Le Esperidi erano le Ninfe della Sera, dotate di abilità canore («che intonano canti»: Euripide, Ippolito v. 743) e con il compito di custodire preziosi tesori divini.
Sono, infatti, indirettamente collegate a diversi miti, tra i quali spiccano quello dell’undicesima fatica di Herakles, quello di Perseo e Medusa e quello del famoso pomo della discordia.
Procediamo con ordine…
Nomi e genealogia delle Esperidi
Le fonti non concordano sul numero esatto (tre, quattro, cinque, sette, undici) e sui nomi. Troviamo, infatti, diverse varianti nelle fonti letterarie, ma possiamo affermare che i nomi più frequenti sono Egle, Eritea, Esperia, Aretusa, Erica, Asterope, Krisoteme e Lipara.
Diversi sono pure i nomi dei genitori delle Esperidi, anche se la variante più diffusa è quella che le considera figlie della Notte (Nyx).
I nomi dei padri sono invece Atlante, Erebo (l’Oscurità, fratello della Notte), Espero (la Luce della sera) e Zeus.
Non mancano, infine, autori che si discostano totalmente dalla sfera notturna e le indicano come figlie di Forco e Ceto, di Temi o di Esperide.
Il Giardino delle Esperidi
Le Esperidi avevano il compito di proteggere il giardino di Era, dono nuziale di Zeus in occasione del suo matrimonio con la dea.
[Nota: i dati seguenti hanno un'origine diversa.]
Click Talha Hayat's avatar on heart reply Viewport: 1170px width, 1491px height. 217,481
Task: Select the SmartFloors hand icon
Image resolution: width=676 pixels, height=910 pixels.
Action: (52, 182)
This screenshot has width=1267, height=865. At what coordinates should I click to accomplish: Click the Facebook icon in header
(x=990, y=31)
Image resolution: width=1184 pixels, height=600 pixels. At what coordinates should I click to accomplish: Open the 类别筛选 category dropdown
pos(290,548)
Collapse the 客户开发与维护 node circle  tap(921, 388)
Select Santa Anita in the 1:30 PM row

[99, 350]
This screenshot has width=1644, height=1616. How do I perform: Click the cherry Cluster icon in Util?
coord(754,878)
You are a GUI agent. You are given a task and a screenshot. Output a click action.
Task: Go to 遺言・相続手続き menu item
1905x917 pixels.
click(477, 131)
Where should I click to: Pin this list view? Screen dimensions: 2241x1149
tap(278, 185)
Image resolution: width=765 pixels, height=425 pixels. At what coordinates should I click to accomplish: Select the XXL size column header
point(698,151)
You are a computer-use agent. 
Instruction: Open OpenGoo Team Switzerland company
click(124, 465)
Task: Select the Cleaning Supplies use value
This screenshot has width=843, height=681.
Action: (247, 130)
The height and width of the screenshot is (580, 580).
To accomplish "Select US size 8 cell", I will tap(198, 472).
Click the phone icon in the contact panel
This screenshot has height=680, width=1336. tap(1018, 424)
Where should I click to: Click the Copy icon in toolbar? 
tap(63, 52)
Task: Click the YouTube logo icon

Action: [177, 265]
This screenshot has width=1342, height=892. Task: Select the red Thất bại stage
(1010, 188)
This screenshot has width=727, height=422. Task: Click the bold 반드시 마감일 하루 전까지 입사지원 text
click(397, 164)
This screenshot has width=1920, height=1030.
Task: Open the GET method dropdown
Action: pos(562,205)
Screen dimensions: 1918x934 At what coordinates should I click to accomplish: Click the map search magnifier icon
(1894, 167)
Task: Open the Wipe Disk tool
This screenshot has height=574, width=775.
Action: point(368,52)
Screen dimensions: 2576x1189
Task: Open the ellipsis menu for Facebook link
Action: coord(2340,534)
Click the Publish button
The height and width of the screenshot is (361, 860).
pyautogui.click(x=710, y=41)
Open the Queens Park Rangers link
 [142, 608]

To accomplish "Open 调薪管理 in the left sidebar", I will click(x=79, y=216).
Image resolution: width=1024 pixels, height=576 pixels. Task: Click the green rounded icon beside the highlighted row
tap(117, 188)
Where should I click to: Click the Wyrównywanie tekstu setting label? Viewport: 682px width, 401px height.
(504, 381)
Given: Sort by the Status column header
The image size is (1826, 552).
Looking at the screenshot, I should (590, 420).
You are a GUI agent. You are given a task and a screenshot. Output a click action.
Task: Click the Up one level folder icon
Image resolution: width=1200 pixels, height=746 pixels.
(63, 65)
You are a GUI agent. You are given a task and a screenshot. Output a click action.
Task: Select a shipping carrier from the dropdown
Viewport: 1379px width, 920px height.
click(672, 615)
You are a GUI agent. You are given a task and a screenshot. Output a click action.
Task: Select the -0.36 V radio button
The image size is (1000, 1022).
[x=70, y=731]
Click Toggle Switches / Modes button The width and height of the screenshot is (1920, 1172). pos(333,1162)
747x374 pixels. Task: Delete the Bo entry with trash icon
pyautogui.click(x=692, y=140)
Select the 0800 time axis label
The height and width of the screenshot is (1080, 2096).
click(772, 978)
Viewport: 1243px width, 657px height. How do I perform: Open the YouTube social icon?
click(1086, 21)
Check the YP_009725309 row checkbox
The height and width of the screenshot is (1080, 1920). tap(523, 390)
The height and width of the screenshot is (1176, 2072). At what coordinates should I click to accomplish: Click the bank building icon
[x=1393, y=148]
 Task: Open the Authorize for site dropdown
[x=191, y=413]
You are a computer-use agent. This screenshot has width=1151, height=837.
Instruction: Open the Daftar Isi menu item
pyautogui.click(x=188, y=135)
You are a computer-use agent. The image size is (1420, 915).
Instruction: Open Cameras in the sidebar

La collocazione esatta del giardino non è dato saperla: questo è dovuto al fatto che le fonti posizionano le Esperidi in diversi luoghi e tutti distanti tra loro. Gli autori greci, tuttavia, le ricordano nell’estremo Occidente, oltre il fiume Oceano, e residenti in case tutte d’oro.
La caratteristica principale del giardino è che aveva al suo interno un melo dai frutti d’oro, considerati la fonte della luce dorata del tramonto.
Le Esperidi, quindi, avevano una compito tanto importante quanto difficile e per questo gli dei avevano posto a guardia del melo anche un drago immortale dalle cento teste, che parlavano con altrettante voci, di nome Ladone.
Era impossibile toccare o rubare i preziosi frutti, ecco perché Euristeo, re di Tirinto e fratellastro di Herakles, ordinò all’eroe di portargli questi pomi (undicesima fatica).
Le fonti riportano due varianti: nella prima l’eroe uccise il grande serpente durante l’impresa e, per volere di Era, il mostro divenne una costellazione; nella seconda, invece, Herakles ingannando Atlante. Secondo questa seconda versione, Ercole giunse da Atlante e lo trovò che sosteneva la volta del cielo sulle spalle. Gli propose un patto: in cambio di un po’ di riposo da quel terribile peso, Atlante avrebbe raccolto per lui tre pomi d’oro. Quando Atlante ritornò, si rifiutò di riprendere il suo posto, ma stupidamente si fidò di Ercole che acconsentì a tale rifiuto a patto che il gigante prendesse il peso il tempo necessario affinché l’eroe si fosse messo un cuscino sulle spalle. Una volta libero, Ercole fuggì con le mele.
I doni di Perseo
Le Esperidi, come abbiamo detto, custodivano i tesori degli dei. Proprio tra questi vi erano gli oggetti che Perseo usò per uccidere Medusa.
Il mito narra che il re Polidette ordinò a Perseo la testa di Medusa. Per l’impresa riuscì a procurarsi dei sandali alati, per spostarsi velocemente, una sacca magica (la kibisis) per riporvi la testa recisa e l’elmo di Ade (kunè) che rende invisibili: tutti oggetti custoditi dalle Esperidi.
Atena, inoltre, gli aveva fornito uno scudo lucido come uno specchio ed Ermes un falcetto per decapitare Medusa.
Giunse dalla Gorgone e le tagliò la testa mentre era addormentata e con l’aiuto dello scudo per non guardare direttamente negli occhi.
Compiuta l’impresa, diede la testa della Gorgone e restituì i sandali, la sacca e l’elmo a Ermes. Il dio, a sua volta, riconsegnò gli oggetti alle Esperidi.